--- PAGE EXCERPT ---
★ ★ ★ ★

The little bit I've done with Ruby on Rails was an opportunity to delve into HTML as a spec/standard/language. I love HTML as a medium for written expression—tend to be quite digressive and referential in my writing and I love how I can drop clues or actual links to my references without having to interrupt the flow.
This site is actually an opportunity for me to dip a toe back into these waters, though I must confess that I am cheating a bit by using the bootstrap framework.
This looks to be a perfect culmination of HTML & other web standards—a means for bringing what would otherwise be static data visualizations alive and enabling the viewer to make their own discoveries about the data. Plus they can be distributed as single html files! No more cramming everything into stultifying rich text or portable document format. I am in.
I've lately been making a concerted effort to learn this, and have started a project using D3 to document HCSRN's Virtual Data Warehouse--implementations and specs. Have a look.
Working on the pathology report text classifier we used on a study to do rapid cancer case ascertainment was an absolute blast, and whet my appetite for getting further in to that. More recently I've used ML to predict impending hospitalizations in Kaiser patients (improving on the predictions offered by the ACG software even!) which has been huge fun.
In the last few months I've taken on a python project (the aforementioned ML prediction of hospitalization, for which I used scikit-learn) and have quite liked it. It's not ruby (sigh) but it's fast and there's such a community built up around it.

★ ★ ★ ★

--- INFORMATION ---
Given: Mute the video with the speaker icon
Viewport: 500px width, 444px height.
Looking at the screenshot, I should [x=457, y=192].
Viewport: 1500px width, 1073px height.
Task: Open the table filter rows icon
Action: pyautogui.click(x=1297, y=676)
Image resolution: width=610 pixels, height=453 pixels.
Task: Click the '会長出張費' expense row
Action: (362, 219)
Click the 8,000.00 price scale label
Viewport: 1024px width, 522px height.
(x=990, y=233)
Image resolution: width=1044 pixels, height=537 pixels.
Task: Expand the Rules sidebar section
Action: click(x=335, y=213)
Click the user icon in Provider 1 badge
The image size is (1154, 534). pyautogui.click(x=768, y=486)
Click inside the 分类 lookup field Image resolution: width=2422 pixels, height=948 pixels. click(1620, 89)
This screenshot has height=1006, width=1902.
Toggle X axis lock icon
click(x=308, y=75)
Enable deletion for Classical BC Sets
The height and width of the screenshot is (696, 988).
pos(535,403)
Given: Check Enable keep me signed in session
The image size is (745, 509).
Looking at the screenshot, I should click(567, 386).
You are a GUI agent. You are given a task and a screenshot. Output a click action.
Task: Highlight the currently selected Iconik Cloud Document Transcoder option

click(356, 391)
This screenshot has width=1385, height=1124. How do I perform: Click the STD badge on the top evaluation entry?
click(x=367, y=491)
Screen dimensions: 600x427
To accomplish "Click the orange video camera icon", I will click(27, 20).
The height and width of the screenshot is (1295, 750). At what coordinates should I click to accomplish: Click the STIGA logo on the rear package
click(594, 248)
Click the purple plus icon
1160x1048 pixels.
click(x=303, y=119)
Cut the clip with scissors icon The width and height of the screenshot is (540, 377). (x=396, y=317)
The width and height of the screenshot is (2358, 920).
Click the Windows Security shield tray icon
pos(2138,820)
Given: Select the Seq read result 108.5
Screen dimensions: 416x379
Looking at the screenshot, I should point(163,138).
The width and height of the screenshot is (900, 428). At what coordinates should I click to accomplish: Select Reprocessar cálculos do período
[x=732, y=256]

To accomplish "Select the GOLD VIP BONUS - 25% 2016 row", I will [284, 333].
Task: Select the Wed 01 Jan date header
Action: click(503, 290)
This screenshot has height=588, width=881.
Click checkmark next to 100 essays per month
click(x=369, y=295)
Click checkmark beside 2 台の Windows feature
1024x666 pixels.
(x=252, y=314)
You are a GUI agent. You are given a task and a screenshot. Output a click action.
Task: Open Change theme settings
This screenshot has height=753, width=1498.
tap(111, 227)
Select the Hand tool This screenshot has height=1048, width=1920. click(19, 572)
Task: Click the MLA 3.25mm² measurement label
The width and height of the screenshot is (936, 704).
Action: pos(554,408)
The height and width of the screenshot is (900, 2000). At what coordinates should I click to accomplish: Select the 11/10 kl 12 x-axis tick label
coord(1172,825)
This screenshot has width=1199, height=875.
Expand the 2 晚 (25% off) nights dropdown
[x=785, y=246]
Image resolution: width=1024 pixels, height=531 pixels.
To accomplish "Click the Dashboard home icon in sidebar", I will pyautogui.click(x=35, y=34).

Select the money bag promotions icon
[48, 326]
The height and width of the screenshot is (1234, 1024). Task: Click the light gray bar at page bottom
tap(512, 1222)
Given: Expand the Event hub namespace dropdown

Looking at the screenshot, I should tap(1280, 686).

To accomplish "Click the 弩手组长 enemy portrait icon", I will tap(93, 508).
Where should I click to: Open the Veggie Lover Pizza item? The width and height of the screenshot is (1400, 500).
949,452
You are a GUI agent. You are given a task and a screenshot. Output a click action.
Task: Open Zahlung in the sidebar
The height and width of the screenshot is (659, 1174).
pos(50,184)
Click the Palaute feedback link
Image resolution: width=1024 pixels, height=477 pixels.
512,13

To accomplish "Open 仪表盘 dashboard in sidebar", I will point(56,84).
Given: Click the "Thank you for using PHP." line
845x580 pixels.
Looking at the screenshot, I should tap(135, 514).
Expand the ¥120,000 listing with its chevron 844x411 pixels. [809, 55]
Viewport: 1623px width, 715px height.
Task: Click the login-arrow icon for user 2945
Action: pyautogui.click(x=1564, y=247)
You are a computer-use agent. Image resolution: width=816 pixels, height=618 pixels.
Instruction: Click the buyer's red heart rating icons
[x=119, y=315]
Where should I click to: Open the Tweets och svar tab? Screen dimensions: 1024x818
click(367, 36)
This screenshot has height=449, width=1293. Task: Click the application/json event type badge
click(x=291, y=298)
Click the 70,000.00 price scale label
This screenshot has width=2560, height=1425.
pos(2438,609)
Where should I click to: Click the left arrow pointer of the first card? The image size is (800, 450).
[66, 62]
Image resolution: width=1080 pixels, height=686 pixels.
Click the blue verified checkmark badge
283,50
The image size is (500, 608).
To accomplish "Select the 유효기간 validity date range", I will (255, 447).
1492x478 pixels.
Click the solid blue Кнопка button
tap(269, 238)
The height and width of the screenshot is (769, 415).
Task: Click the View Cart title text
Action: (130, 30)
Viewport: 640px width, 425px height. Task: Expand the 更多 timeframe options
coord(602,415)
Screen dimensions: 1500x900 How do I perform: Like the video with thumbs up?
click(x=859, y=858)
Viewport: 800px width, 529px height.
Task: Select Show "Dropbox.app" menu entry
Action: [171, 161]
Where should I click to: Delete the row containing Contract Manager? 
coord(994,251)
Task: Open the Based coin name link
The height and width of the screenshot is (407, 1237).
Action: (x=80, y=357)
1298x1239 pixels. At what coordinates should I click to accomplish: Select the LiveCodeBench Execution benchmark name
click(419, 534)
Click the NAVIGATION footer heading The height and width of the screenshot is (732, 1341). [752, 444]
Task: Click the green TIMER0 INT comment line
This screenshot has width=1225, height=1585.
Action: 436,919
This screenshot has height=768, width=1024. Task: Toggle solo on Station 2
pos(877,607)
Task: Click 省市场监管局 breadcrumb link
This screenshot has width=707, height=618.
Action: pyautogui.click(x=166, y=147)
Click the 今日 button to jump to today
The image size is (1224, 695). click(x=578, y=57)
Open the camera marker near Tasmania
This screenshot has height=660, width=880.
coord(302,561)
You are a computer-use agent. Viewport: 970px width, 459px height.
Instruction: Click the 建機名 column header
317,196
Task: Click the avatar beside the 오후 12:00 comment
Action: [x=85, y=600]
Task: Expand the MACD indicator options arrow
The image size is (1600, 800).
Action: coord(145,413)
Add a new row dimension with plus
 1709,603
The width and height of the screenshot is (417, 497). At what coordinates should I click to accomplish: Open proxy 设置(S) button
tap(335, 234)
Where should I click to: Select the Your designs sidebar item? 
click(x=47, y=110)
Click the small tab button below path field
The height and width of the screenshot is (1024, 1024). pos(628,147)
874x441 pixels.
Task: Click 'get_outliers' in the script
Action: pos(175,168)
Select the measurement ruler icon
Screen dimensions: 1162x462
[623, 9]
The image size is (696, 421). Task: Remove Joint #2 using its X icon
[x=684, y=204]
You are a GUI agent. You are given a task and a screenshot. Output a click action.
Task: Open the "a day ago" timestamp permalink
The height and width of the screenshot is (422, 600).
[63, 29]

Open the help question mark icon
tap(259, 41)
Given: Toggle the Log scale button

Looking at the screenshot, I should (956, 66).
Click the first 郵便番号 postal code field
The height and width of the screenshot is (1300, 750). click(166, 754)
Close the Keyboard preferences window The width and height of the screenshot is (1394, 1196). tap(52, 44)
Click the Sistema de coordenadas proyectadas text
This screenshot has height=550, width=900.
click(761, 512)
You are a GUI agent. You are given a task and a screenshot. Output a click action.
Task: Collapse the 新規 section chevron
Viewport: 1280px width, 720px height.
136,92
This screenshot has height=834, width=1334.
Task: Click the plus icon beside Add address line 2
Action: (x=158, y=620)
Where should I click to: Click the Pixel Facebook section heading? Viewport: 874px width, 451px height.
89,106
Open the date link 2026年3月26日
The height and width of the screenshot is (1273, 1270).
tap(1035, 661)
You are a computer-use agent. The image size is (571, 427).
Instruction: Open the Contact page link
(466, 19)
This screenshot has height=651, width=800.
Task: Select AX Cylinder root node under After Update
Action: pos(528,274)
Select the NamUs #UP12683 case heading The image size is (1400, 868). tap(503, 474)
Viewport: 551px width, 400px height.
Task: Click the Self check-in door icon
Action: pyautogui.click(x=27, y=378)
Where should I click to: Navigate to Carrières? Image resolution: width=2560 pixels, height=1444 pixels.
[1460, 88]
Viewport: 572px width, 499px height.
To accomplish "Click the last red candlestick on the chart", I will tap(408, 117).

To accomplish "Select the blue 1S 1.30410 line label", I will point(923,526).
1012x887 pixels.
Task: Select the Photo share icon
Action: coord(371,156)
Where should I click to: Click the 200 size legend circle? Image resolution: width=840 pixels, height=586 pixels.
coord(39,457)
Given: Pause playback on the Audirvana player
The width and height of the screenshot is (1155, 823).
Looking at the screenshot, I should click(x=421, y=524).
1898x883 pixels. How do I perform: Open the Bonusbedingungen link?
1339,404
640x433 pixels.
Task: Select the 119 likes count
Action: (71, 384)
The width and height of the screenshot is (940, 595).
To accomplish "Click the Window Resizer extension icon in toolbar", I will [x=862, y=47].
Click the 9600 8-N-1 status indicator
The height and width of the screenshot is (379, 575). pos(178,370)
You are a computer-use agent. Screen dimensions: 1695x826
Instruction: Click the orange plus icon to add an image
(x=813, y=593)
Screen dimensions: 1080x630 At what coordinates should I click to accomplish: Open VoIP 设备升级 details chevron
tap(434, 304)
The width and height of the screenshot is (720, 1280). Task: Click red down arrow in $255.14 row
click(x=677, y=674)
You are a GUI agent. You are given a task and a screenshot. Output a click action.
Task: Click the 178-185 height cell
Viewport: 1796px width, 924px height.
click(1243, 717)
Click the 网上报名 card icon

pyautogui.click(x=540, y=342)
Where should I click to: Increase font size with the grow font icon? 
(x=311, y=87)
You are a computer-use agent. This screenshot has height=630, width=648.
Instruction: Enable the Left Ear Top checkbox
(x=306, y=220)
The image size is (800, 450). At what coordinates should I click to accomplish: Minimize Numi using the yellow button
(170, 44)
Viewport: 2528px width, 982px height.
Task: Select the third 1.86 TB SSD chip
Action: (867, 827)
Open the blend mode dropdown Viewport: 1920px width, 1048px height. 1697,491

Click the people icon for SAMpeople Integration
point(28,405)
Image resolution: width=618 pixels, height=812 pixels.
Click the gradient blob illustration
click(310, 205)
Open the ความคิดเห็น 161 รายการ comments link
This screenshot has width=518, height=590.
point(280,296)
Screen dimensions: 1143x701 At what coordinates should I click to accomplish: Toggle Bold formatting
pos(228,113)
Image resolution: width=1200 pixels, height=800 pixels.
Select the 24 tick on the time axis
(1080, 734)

★ ★ ★ ★

--- TASK SET ---
1) List the languages that the page excerpt names.
2) Sum up the page excerpt in two sentences.
3) Based on the page excerpt, say whether each statement is true, and quote the words that decide it.
(a) The site was built without any framework.
(b) The hospitalization predictions did better than those from the ACG software.
(c) The writer disliked working in Python.
The entries are separate material from the page excerpt.

--- SET OF ANSWERS ---
1) HTML, Ruby, Python

2) The writer loves HTML as a medium for written expression, is returning to it with this site, and is learning D3 through a project to document HCSRN's Virtual Data Warehouse. The writer has also enjoyed machine learning work, including a pathology report text classifier and a Python project that predicts impending hospitalizations in Kaiser patients.

3)
(a) No: "I am cheating a bit by using the bootstrap framework."
(b) Yes: "improving on the predictions offered by the ACG software even!"
(c) No: "have quite liked it"